Lidia González Gutiérrez|

Publicado el 13/05/2018 a las 10:45

Son las siete en punto de la mañana. Me dispongo a coger mi coche para afrontar un nuevo e ilusionante día. Mientras me pierdo en las rayas de la carretera, compañera diaria durante años, voy pensando en mis alumnos (para cualquier docente, “sus niños”). ¿Les gustará lo que tengo preparado?, ¿cómo puedo ayudar a… con las letras?, ¿estará mejor…? Ya estoy en el cole, son las ocho y media de la mañana, pronto comenzarán a llegar. ¿Qué me deparará el día? Ahí están, con su sonrisa, algunos con un pelín de sueño y pocas ganas de libros, me provoca risa observarles. Ellos vienen al colegio a aprender, a cumplir sus sueños, a superarse, a ser mejores. No son conscientes de problemas, de situaciones, sólo son cachorros en un mundo maravilloso y yo su modelador, su ejemplo, su guía, quien debe transmitirles conocimientos. ¡Qué responsabilidad! El curso pasa, mi coche acumula kilómetros, los chicos crecen, maduran, cambian. Llega junio, mes de reuniones, de final, pero sobre todo de llantos, despedidas, incertidumbre, miedos y tristeza. ¿Estaré aquí el curso siguiente? ¿Qué pasará con…, con lo que le cuesta ganar seguridad? Nuevos contactos de compañeros, otro adiós, otro final, otro trabajo bien hecho pero con escasa continuidad. Septiembre, centro nuevo, ¿será para un mes?, ¿estaré todo el año?, ¿cómo me organizo con mi familia? ¿Se adaptarán a mí los alumnos? ¡Lo conseguiré! Son tantas preguntas, tantos miedos, tantos comienzos, tantos finales. A pesar de todo amo mi trabajo, mi razón de seguir es ver un avance, una sonrisa, un “¡seño, qué guapa vienes hoy!”.
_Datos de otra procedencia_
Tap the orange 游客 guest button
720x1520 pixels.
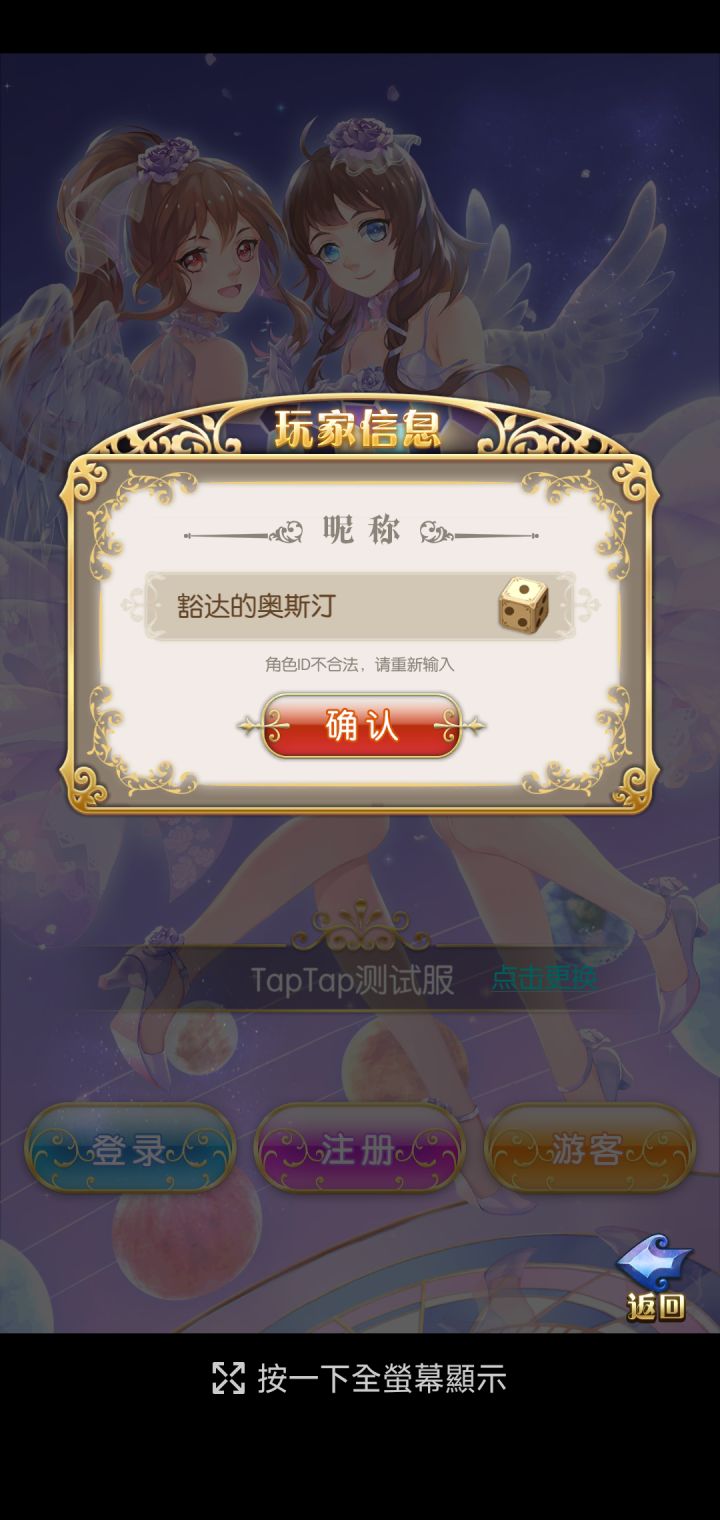pos(588,1151)
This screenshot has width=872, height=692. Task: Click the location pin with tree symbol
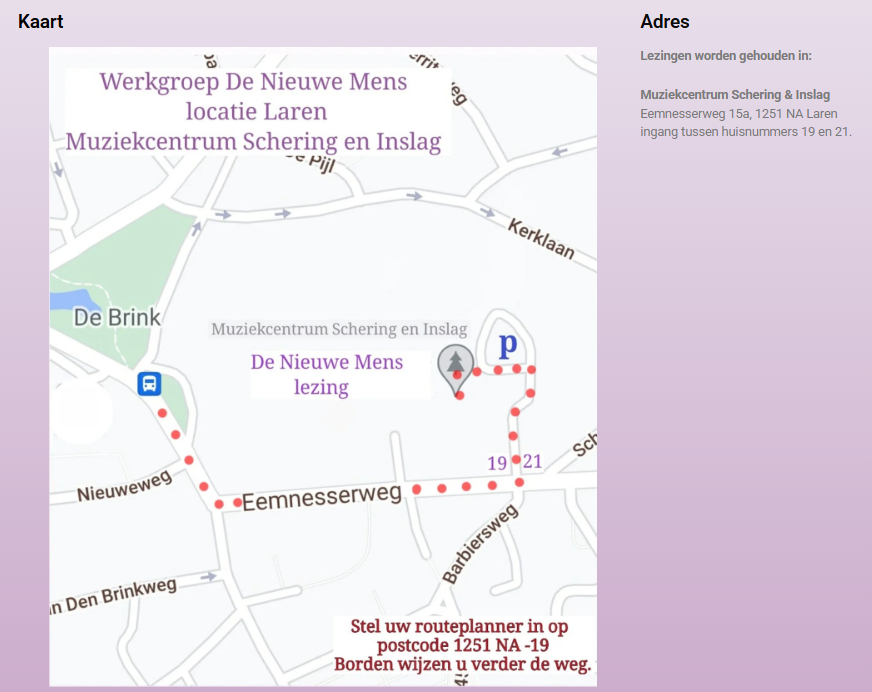455,365
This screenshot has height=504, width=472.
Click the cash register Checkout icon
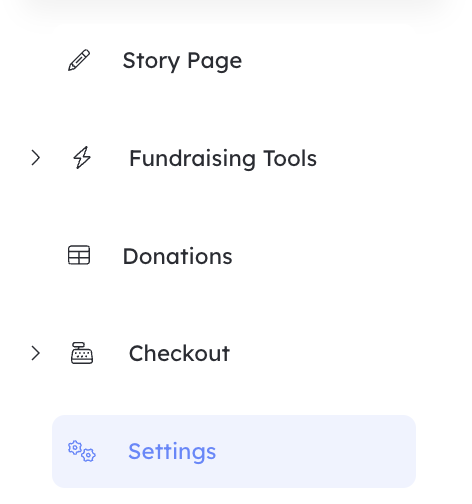pyautogui.click(x=82, y=353)
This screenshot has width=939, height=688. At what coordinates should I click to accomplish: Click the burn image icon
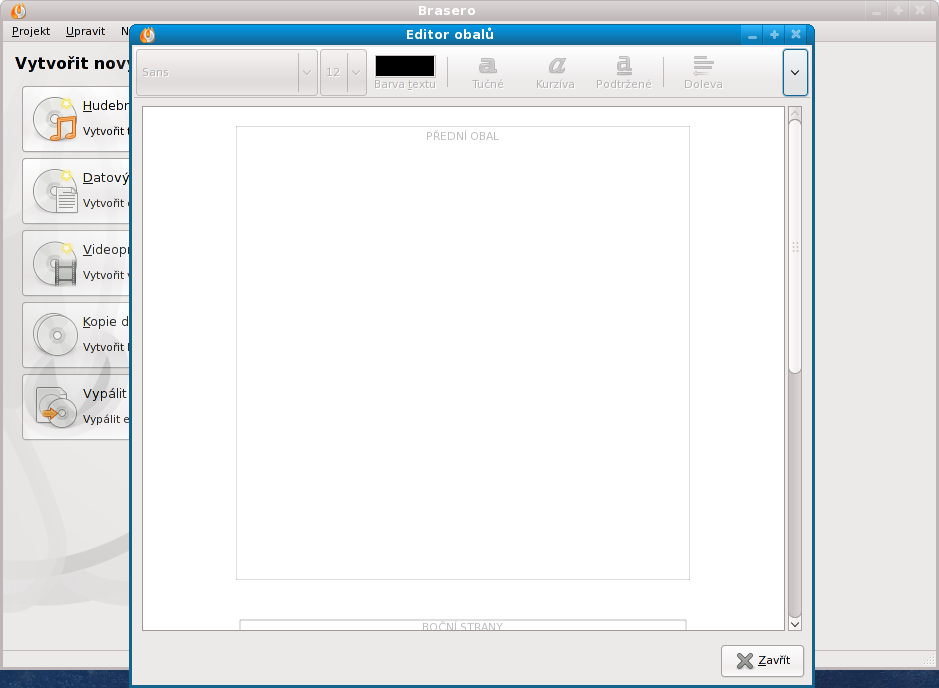pyautogui.click(x=54, y=407)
Este es el día a día muy resumido de un docente interino, docente que lleva a su espalda kilómetros, historias, experiencias y que ha dado su vida, su tiempo su esfuerzo, en la educación de los hijos de cualquiera. Esta historia cambiará en 2018: muchos docentes no encenderán su coche a las siete de la mañana, no se harán miles de preguntas delante de las líneas de una carretera, se quedarán en el camino, camino de experiencia que ahora se tira a la basura, por una lista preferente que dejará fuera a miles de ilusiones, y miles de tizas y historias que enseñar, dejarán a miles de niños sin su “profe”, sin su “seño”. La situación en la gestión de listas de Navarra, desecha a sus interinos, los utiliza, les da recursos, los forma, y ahora les deja fuera. Por supuesto que queremos nuevas historias en los coles, nuevos compañeros, pero no queremos que pasen lo que estamos pasando nosotros ahora, que sean sustituidos en un tiempo por otro. Queremos estabilidad, queremos seguir dando todo en el aula, queremos luchar por hacer la mejor unidad, el material más bonito, el mejor proyecto, queremos vivir tranquilos, disfrutar de la familia, de los alumnos,de enseñar, de aprender,etc. ¡Somos válidos! Lo hemos demostrado en cientos de procesos selectivos y, sobre todo, en las aulas, día a día. ¡Queremos que se nos reconozca el esfuerzo como en otras comunidades! ¿O será que somos menos capaces en Navarra?


La situación en Navarra es muy complicada y cientos de interinos luchamos por contar un final feliz de esta historia.